Use the jig holder as presented and cut your templates to fit into the jig holder from 12mm MDF. Yesterday I constructed two more jig holders for the next two projects I am working on. One is 800mm x 400mm and the other 500mm x 400mm internal dimensions. Obviously I will be working on larger projects - small cabinet where the material will be placed in position and when they are removed they will be ready for assembly. The second project is to produce some serving trays and again all the shaping and joints will be produced for the handle ends before they are removed from the jig holder.

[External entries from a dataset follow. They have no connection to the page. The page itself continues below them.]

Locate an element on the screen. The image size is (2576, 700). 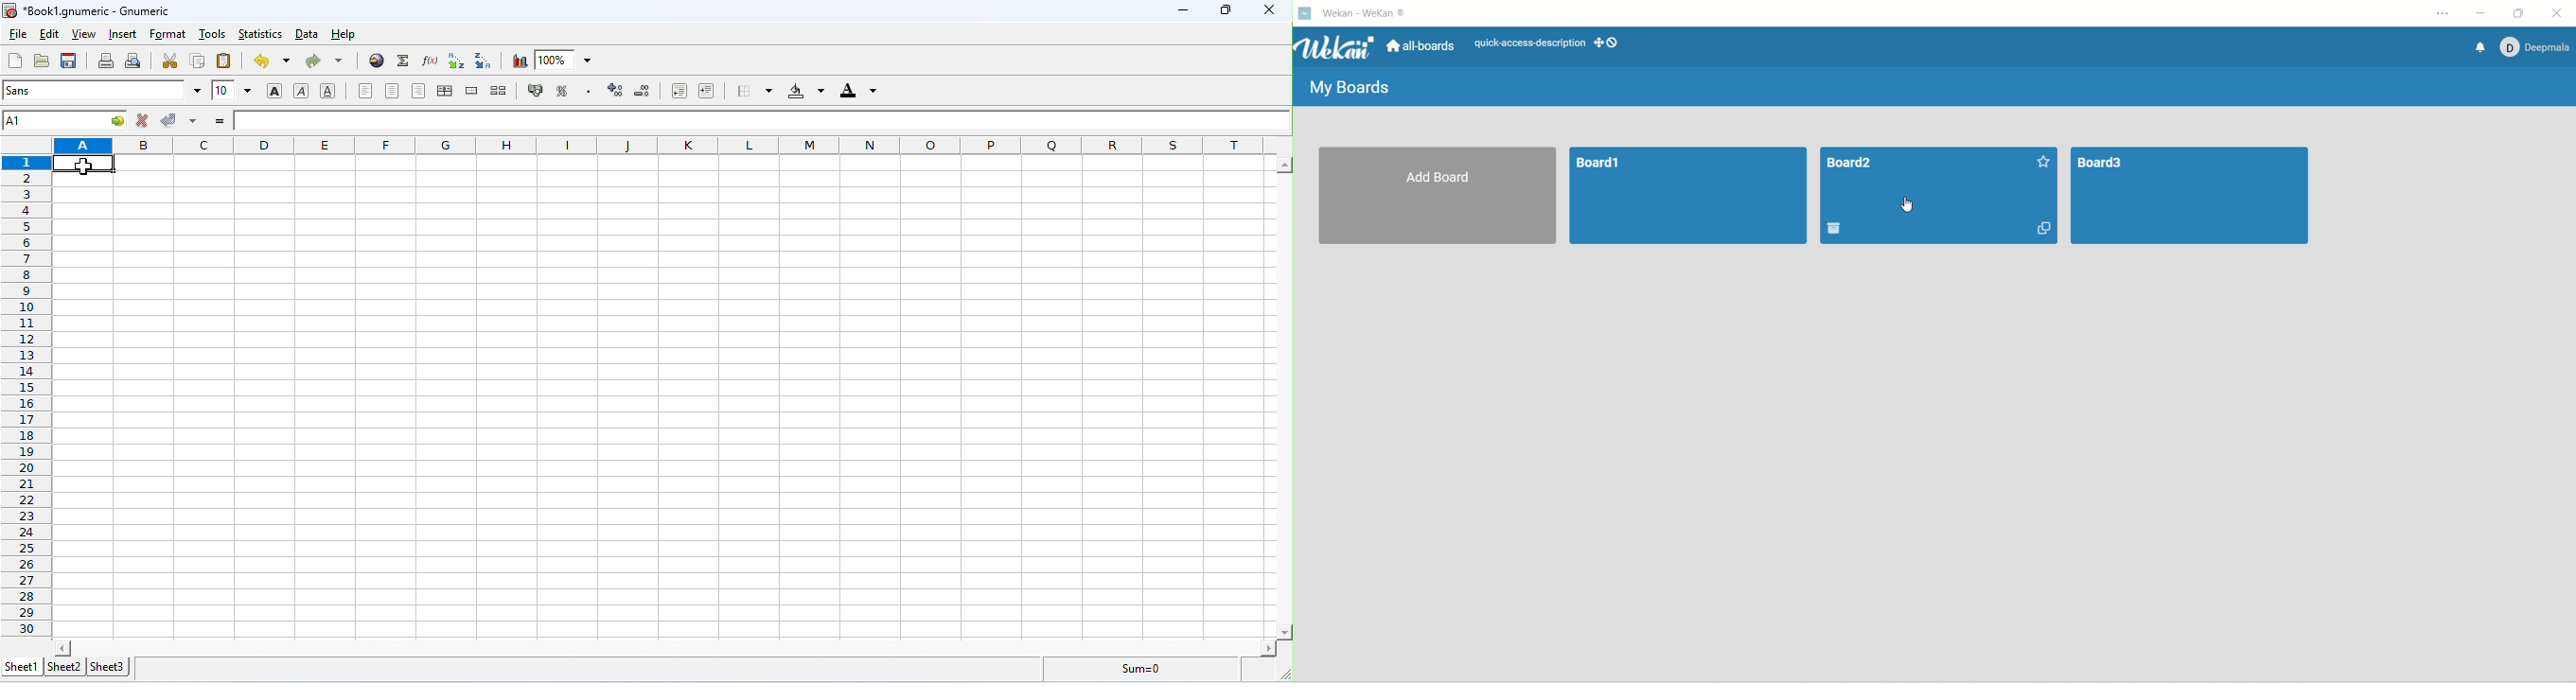
wekan-wekan is located at coordinates (1372, 15).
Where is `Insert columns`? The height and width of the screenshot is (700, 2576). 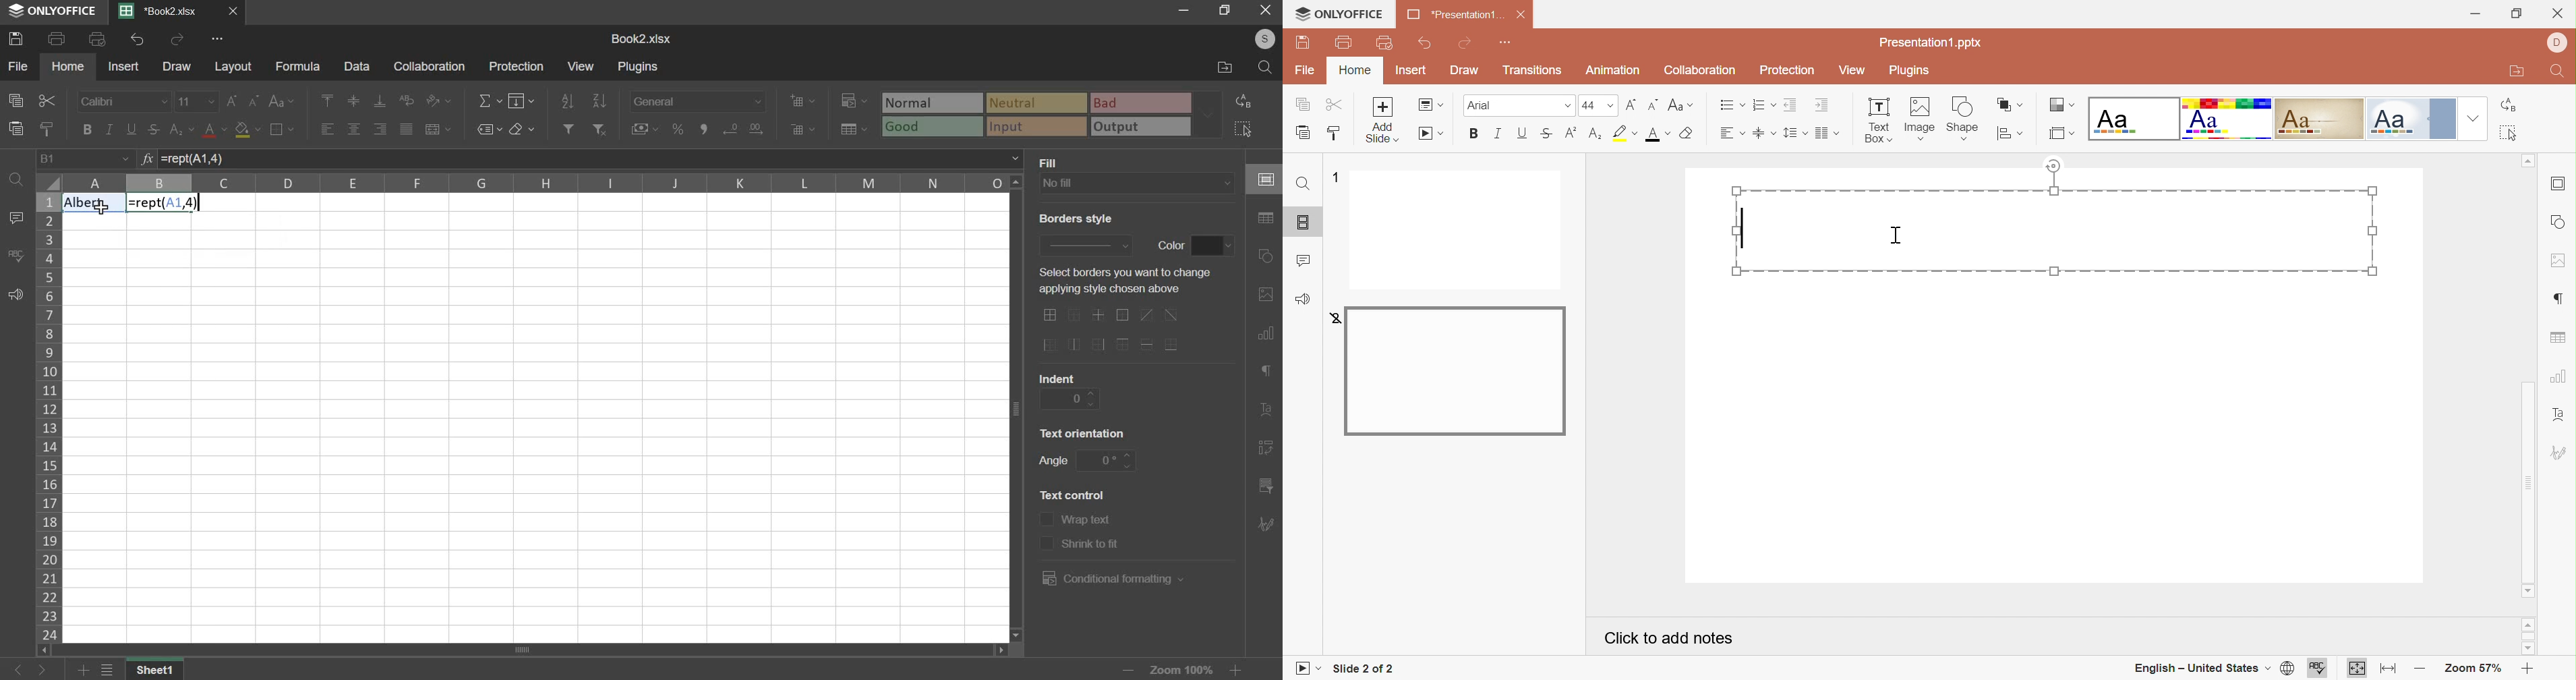
Insert columns is located at coordinates (1827, 134).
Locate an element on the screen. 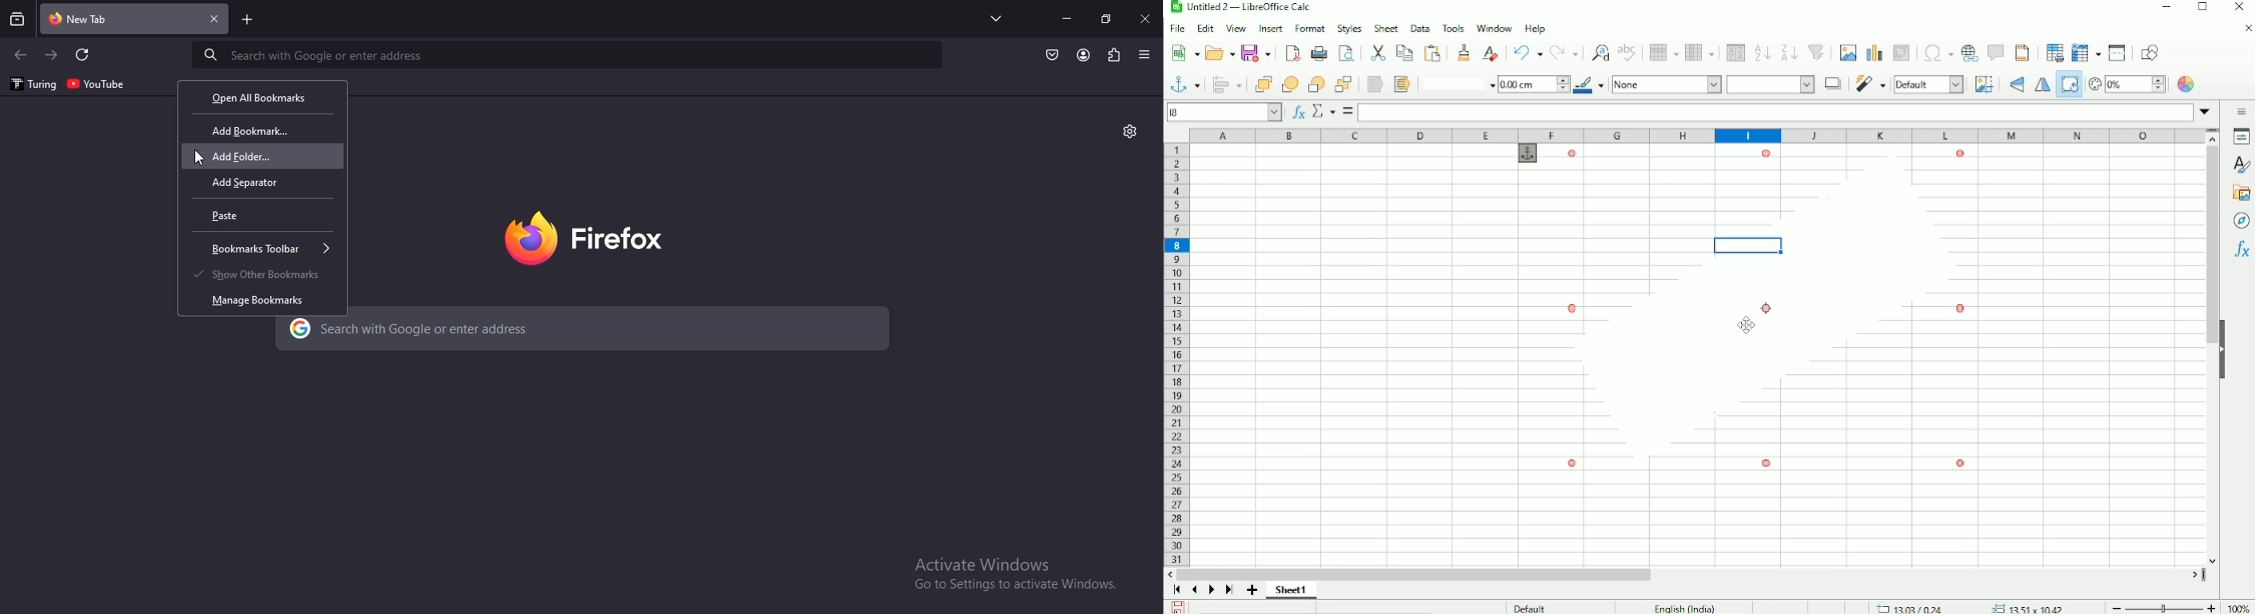 The width and height of the screenshot is (2268, 616). Scroll to last sheet is located at coordinates (1229, 591).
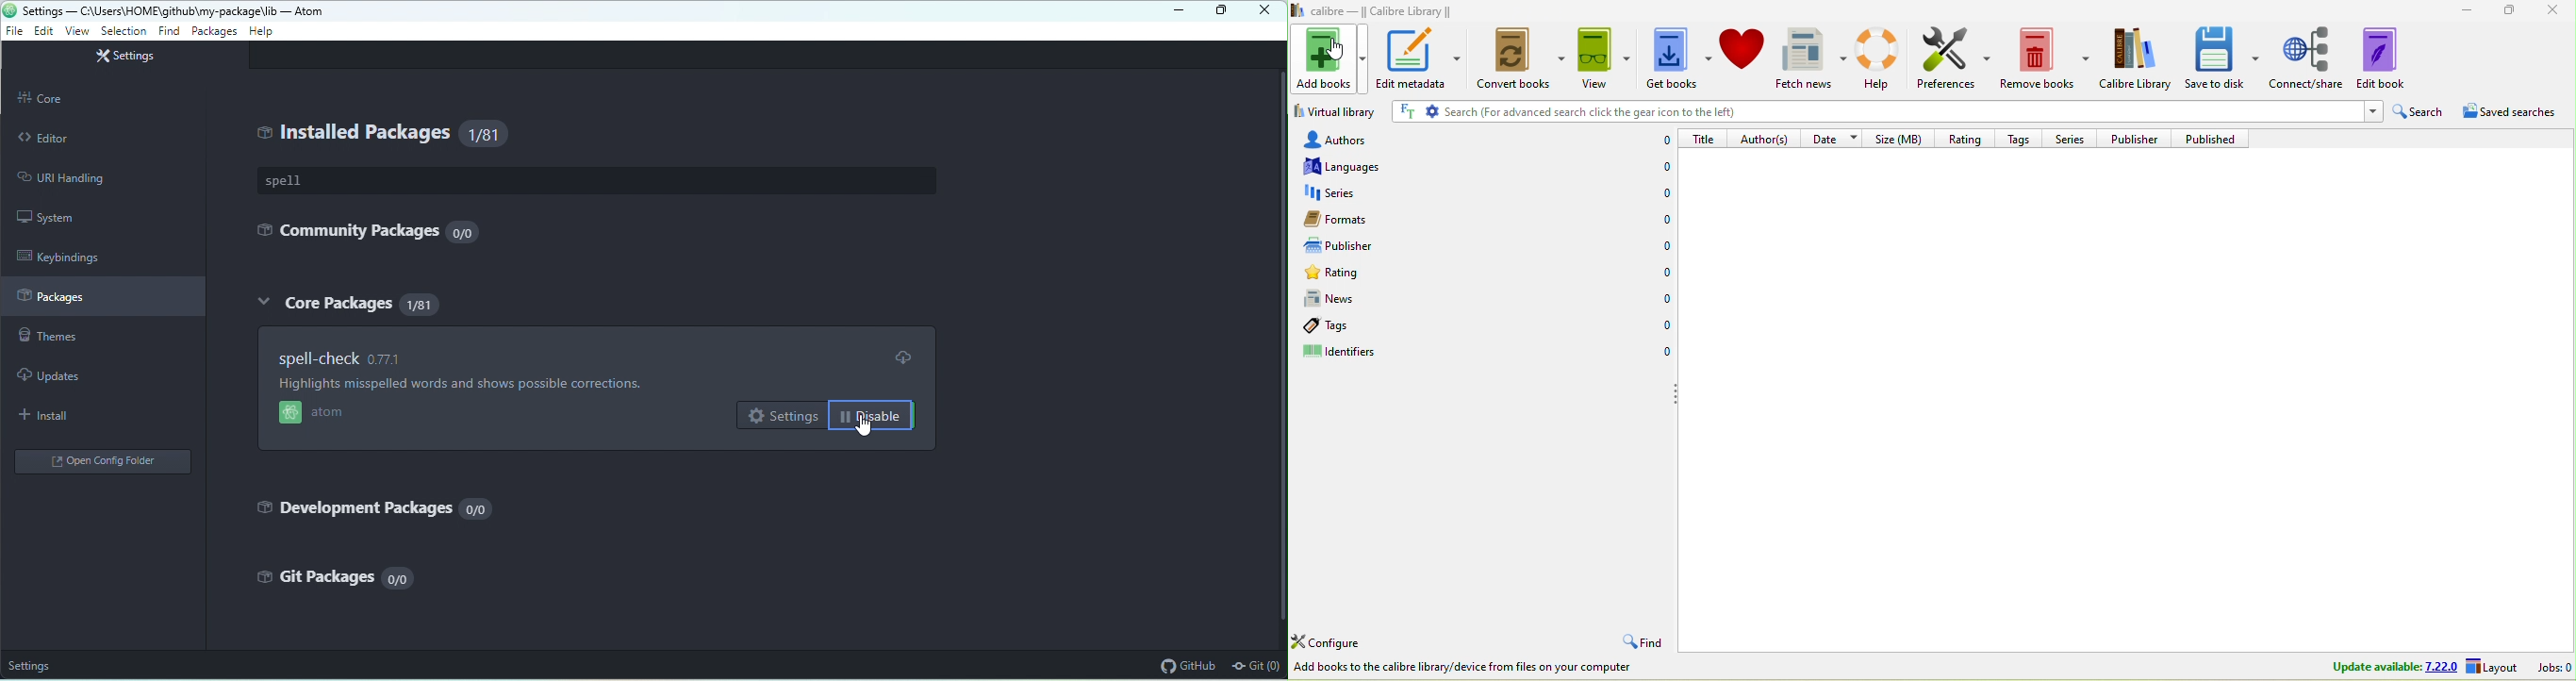 The image size is (2576, 700). What do you see at coordinates (2217, 139) in the screenshot?
I see `published` at bounding box center [2217, 139].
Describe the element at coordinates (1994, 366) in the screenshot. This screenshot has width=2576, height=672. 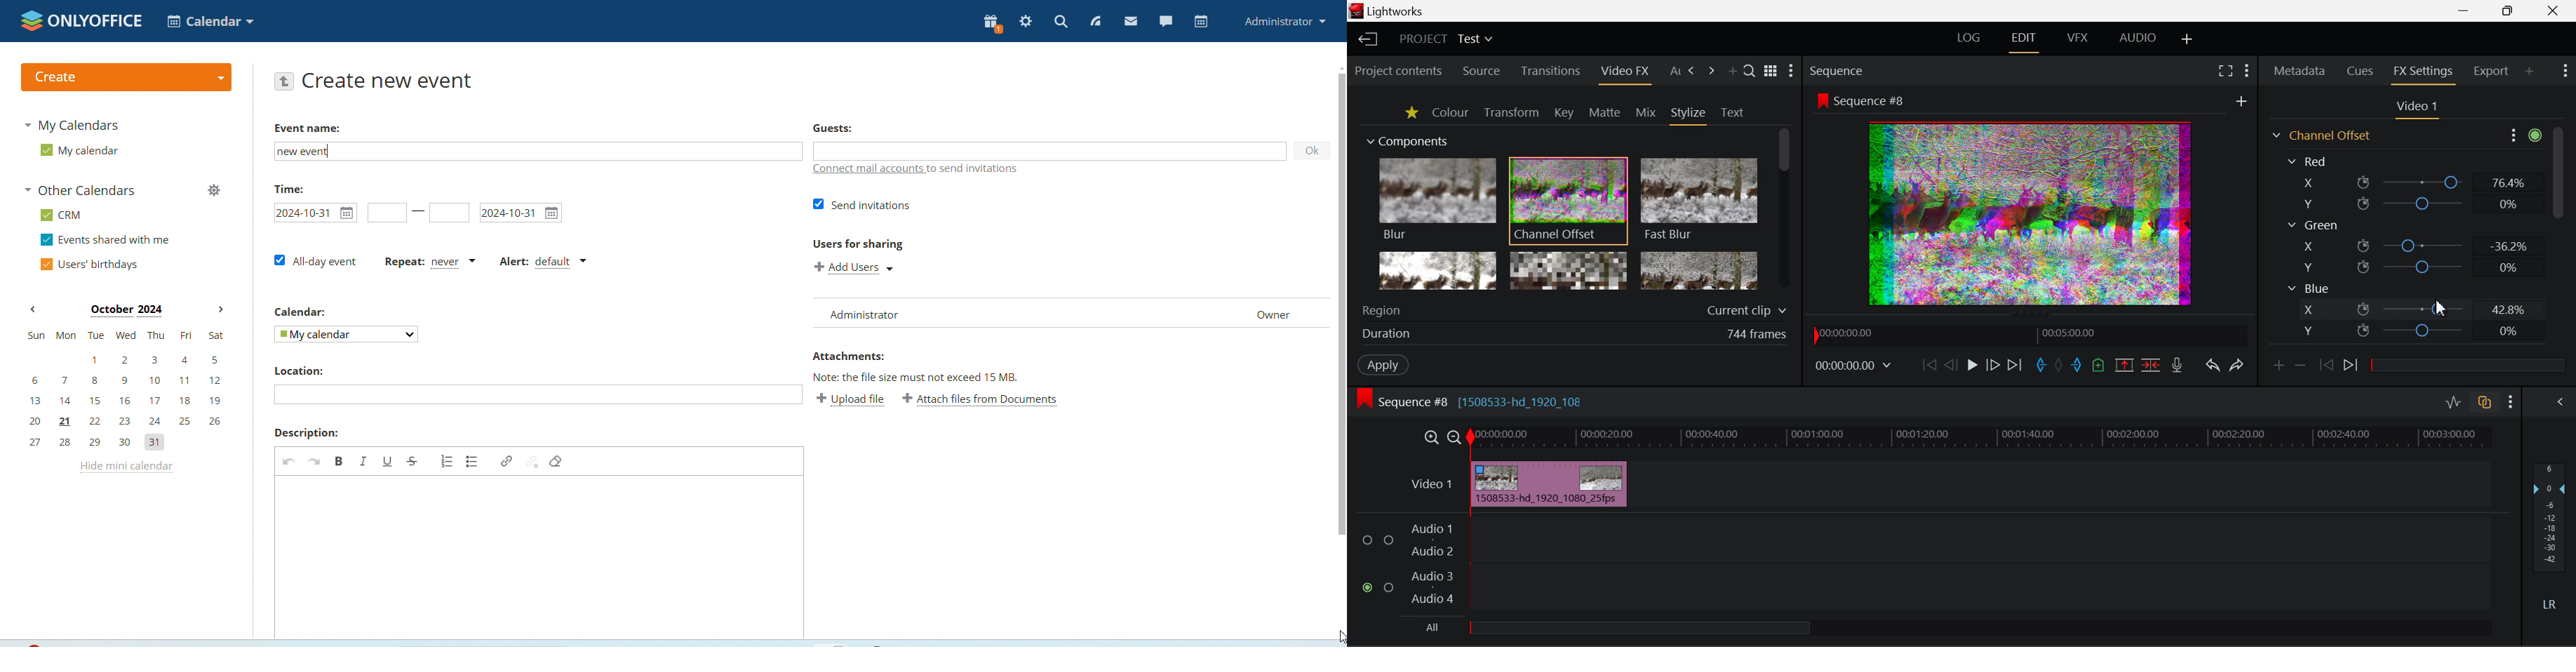
I see `Go Forward` at that location.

The two projects above I consider suitable for construction by the students in our local coleges where they can be constructed with greater safety.

Tom


----------



## Bob N (Oct 12, 2004)

Doak said:


> Bob
> 
> The jig holder I have designed which you have constructed is not intended to be used on the OP Table (Is that Oak Park Router table) or any other router table for that matter.
> 
> ...


Tom,

The jig holder you are speaking of that I constructed is intended to be bolted down to my "auxilary table top" as explained and pictured in my orginal thread. Like you, I do not feel that the OP table is large enough to do much sking on, so I made a specialized top to accomodate the ski and template jig function.


----------



## Doak (Mar 20, 2009)

bobj3 said:


> HI Bob
> 
> Thanks,,,but don't stop reading and looking  you can always use them for fire wood when winter comes again......:dance3:
> 
> ...


This is where you may be adding confusion; the way I read the section highlighted above, the Jig holder was to be used on the OP Table

Tom.


----------



## bobj3 (Jan 17, 2006)

Hi Doak

" adding confusion " I don't think so, I don't have the OP table but I do use my router table top ..for the skis, it's just a easy way of using one cabinet for many jobs..like Bob I have a 11" x 11" hole in the top of my router table and I just added a block the same size as the router mounting plate..

It makes it easy and quick,,Bob did the same thing but added a larger work space (foot print) that was smart on his part I think..

Not clamps needed just drop it in the hole and go to work..


=====



Doak said:


> This is where you may be adding confusion; the way I read the section highlighted above, the Jig holder was to be used on the OP Table
> 
> Tom.


----------



## dovetail_65 (Jan 22, 2008)

Yes I see that for sure Bob. 

It is just making the router table available for holding the jig holder with a very slight modification, but the jig holder still remains exactly the same for its original use.

It seems your idea just makes it more versatile without really changing the original jig at all. Just change one of the construction procedures. You get the same jig holder after all.


----------